Study material:
((
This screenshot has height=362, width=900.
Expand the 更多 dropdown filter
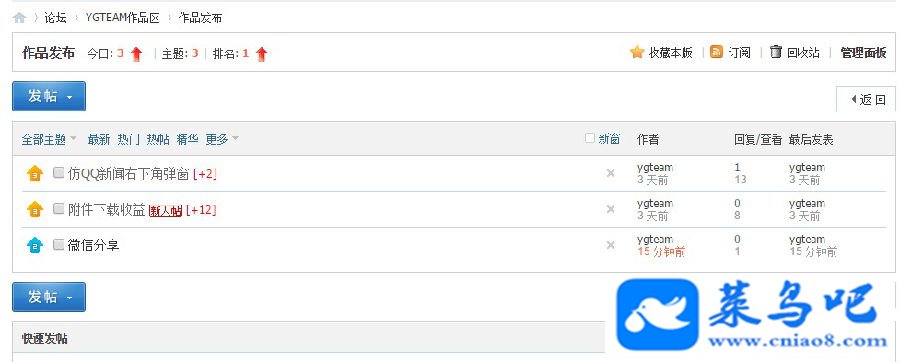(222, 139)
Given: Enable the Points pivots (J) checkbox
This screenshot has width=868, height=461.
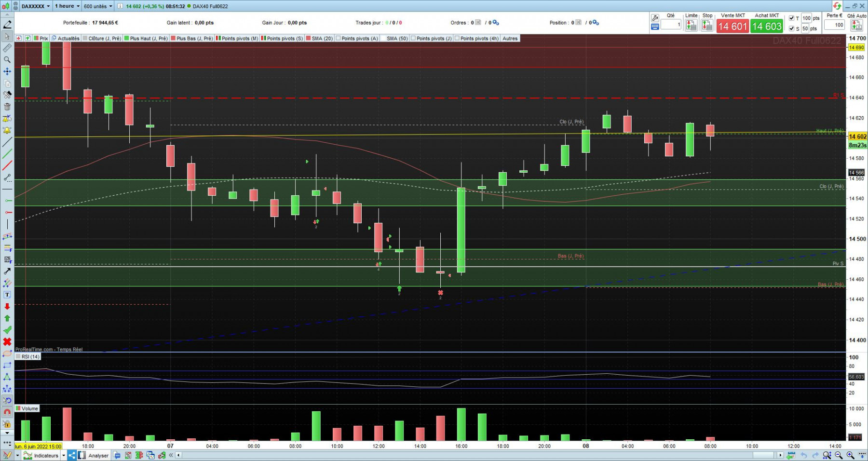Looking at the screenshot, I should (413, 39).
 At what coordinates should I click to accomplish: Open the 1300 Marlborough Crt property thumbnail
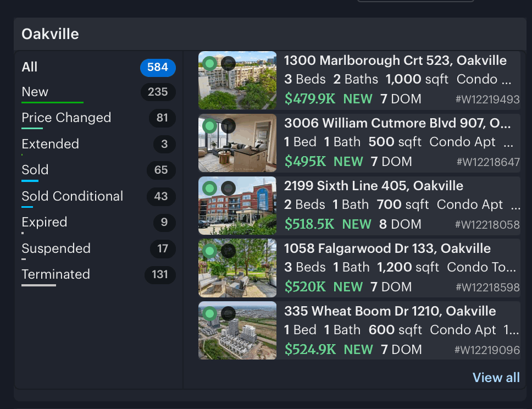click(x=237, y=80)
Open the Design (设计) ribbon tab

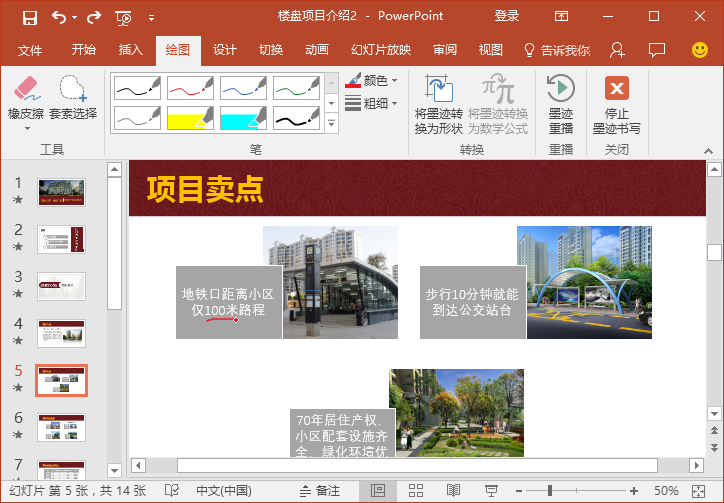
))
((
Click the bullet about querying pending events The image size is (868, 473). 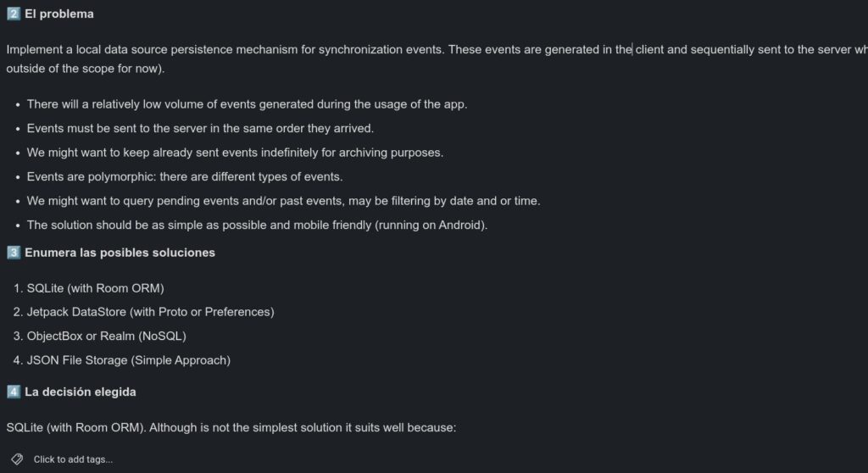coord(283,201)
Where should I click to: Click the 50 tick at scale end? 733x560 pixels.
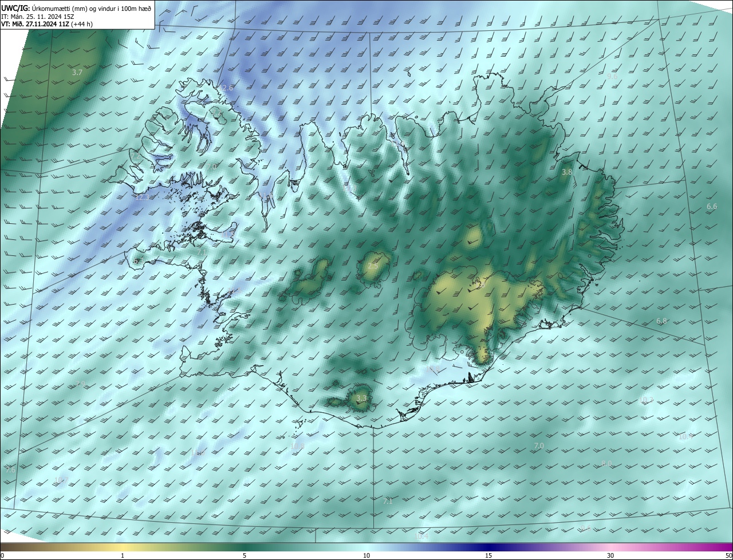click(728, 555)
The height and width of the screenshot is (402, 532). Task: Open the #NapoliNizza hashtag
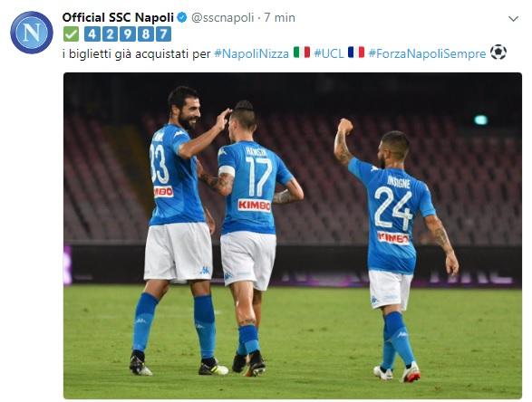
))
Brief: Print, exactly, each line above from the one with "Given: Enable the Points pivots (J) checkbox" to the one with "Open the Design (设计) ribbon tab", end lines included. Leave pictures out of it.

Answer space:
Given: Enable the Points pivots (J) checkbox
This screenshot has width=868, height=461.
Looking at the screenshot, I should (413, 39).
 At what coordinates should I click to accomplish: Open the 1300 Marlborough Crt property thumbnail
click(x=237, y=80)
Open the Design (设计) ribbon tab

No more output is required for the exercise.